Since the Centers for Medicare & Medicaid Services (CMS) launched the Acute Hospital Care at Home waiver in response to the COVID-19 pandemic, patient outcomes have been encouraging.
Of the 11,159 patients who received care from November 2021 to March 2023, only 7.2% of patients that were being treated in the home were transferred to the hospital, according to a recent study published by JAMA.
Only 38 unexpected deaths were reported, which accounted for about 0.34% patients. Most of those deaths were due to the progression of COVID-19 symptoms.
Those are solid results, particularly for a waiver that came about suddenly due to a national emergency. Since 2021, more and more hospitals have begun delivering home-based hospital care, both inside and outside of the waiver.
As of Nov. 8, 128 health systems and 304 hospitals in 37 States had been approved to deliver care underneath the waiver.
“Patients who received care under AHCAH had a low mortality rate consistent with the hospital-at-home literature and minimal complications related to escalations back to the brick-and-mortar hospital,” the study read. “In addition to increased federal oversight, study limitations include that there may have been substantial selection bias from hospitals that chose to participate and patients who had medical conditions for which care could be provided in their homes. This pattern may be related to the safeguards inherent in the Medicare Hospital COP that have remained in place since the inception of AHCAH, appropriate patient selection, and the federal and local oversight incorporated into the initiative.”

## THE PROBLEM:
Decide whether each statement agrees with the passage on the Acute Hospital Care at Home waiver, answering yes or no and quoting the deciding words: 1. Most of the unexpected deaths were due to the progression of COVID-19 symptoms. 2. As of Nov. 8, 304 health systems had been approved to deliver care under the waiver. 3. More than 10% of patients treated in the home were transferred to the hospital.

## Stored data entries:
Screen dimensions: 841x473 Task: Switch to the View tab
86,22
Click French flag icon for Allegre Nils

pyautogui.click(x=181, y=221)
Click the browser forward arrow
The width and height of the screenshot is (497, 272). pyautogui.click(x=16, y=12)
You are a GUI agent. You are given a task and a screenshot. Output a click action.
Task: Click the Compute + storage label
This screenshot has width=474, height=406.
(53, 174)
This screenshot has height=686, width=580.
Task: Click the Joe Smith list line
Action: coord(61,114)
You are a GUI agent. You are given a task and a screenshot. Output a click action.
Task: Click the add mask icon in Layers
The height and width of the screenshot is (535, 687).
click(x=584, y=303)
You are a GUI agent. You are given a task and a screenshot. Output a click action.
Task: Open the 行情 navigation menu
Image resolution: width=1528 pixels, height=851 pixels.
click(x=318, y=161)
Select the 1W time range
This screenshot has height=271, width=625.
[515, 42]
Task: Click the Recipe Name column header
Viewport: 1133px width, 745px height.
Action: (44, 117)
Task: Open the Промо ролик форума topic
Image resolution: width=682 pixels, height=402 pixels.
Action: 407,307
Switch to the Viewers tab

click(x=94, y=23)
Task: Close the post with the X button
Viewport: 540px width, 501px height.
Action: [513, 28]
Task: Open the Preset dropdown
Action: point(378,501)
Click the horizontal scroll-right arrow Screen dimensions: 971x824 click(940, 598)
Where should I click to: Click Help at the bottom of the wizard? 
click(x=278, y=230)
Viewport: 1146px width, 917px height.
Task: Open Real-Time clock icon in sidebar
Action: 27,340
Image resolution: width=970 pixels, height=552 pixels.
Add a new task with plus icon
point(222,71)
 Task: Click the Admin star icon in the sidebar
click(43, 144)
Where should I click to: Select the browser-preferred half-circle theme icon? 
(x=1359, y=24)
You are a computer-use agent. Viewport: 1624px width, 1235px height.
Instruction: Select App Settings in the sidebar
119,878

## TASK SOLUTION:
1. Yes: "Most of those deaths were due to the progression of COVID-19 symptoms."
2. No: "128 health systems and 304 hospitals in 37 States had been approved to deliver care underneath the waiver."
3. No: "only 7.2% of patients that were being treated in the home were transferred to the hospital"